Monday, June 1, 2015

Review: Nowhere But Here by Katie McGarry

Title: Nowhere But Here
Author: Katie McGarry
Series: Thunder Road, Book One
Publisher: Harlequin Teen
Published Date: 26 May 2015
Buy: Amazon | The Book Depository

I received this book through NetGalley from Harlequin Teen (Australia) for review.

An unforgettable new series from acclaimed author Katie McGarry about taking risks, opening your heart and ending up in a place you never imagined possible.

Seventeen-year-old Emily likes her life the way it is: doting parents, good friends, good school in a safe neighborhood. Sure, she's curious about her biological father—the one who chose life in a motorcycle club, the Reign of Terror, over being a parent—but that doesn't mean she wants to be a part of his world. But when a reluctant visit turns to an extended summer vacation among relatives she never knew she had, one thing becomes clear: nothing is what it seems. Not the club, not her secret-keeping father and not Oz, a guy with suck-me-in blue eyes who can help her understand them both.

Oz wants one thing: to join the Reign of Terror. They're the good guys. They protect people. They're…family. And while Emily—the gorgeous and sheltered daughter of the club's most respected member—is in town, he's gonna prove it to her. So when her father asks him to keep her safe from a rival club with a score to settle, Oz knows it's his shot at his dream. What he doesn't count on is that Emily just might turn that dream upside down.

No one wants them to be together. But sometimes the right person is the one you least expect, and the road you fear the most is the one that leads you home.
(summary from Goodreads)

I almost didn't finish this book. I found the first half to be incredibly frustrating and I was so very close to giving up on it. But I was intrigued enough about discovering the truth of Emily's past, and enticed by the steamy romance between Emily and Oz, to push through. I am glad I finished it. There were things about the last half I truly liked and if it had have been more of that, believe me, I would have loved Nowhere But Here. As it is though, this one gets the 'just okay' treatment. 

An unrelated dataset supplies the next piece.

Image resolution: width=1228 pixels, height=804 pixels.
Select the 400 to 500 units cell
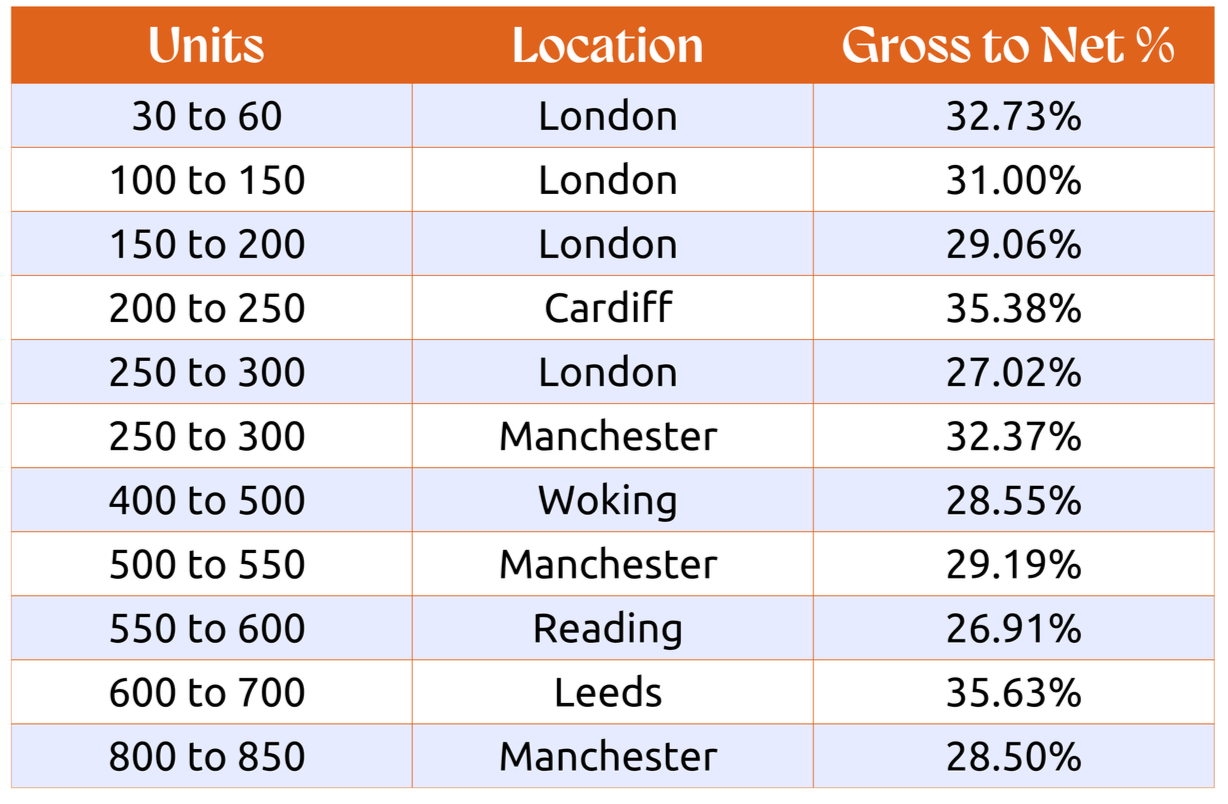pyautogui.click(x=207, y=500)
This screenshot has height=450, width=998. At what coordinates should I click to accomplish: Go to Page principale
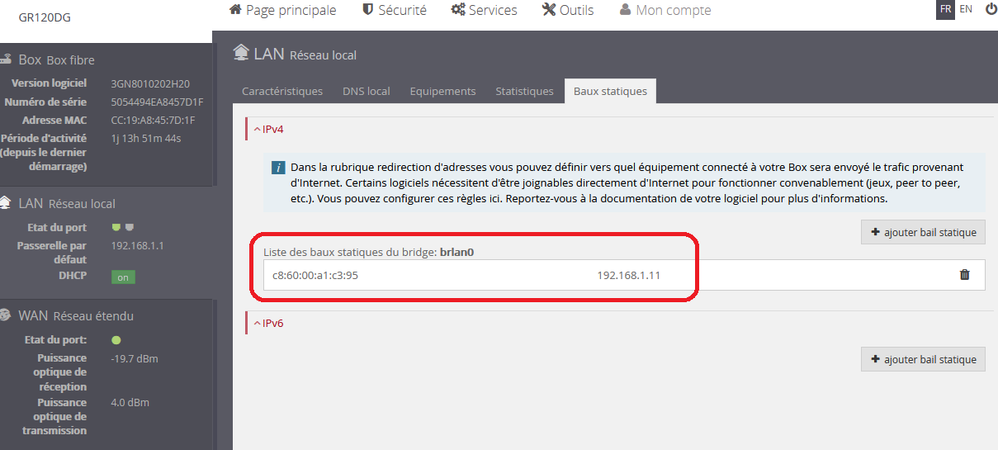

I was definitely fascinated by the summary for Nowhere But Here, and as I started reading I was hopeful this would be one heck of an engrossing read. As it continued though I found myself shaking my head, rolling my eyes, sighing in frustration. Honestly, I just found it so melodramatic. Emily comes across as wishy-washy. Sometimes she's childish in her fear and paranoia, then she's strong, capable and throwing out attitude. But it never felt real. I get that certain 'holy shit' moments in her childhood had scarred her, and I'm all for that, but these moments of inconsistency felt forced. I never actually became invested in Emily. If only she'd displayed more smarts I might've gotten there. Despite the book alternating between Emily and Oz's point of views, it's really all about Emily. I liked Oz as a character, but with his focus always on Emily I can't help but feel that his point of view chapters were indistinct. The way the other characters treated Emily really rubbed me the wrong way. This whole 'treat her like glass, actually no, push her to be fiercer, push her to realise her life's a lie, but wait, she can't know, take it back, take it back' stuff was over the top and I honestly felt like it was all such a manipulation. I was liking none of these characters! I think I'd have handled it better if it was accepted that yes, Emily may be in real danger. The pushing of the possibility it's all exaggerated or even delusional? Melodramatic and unnecessary. 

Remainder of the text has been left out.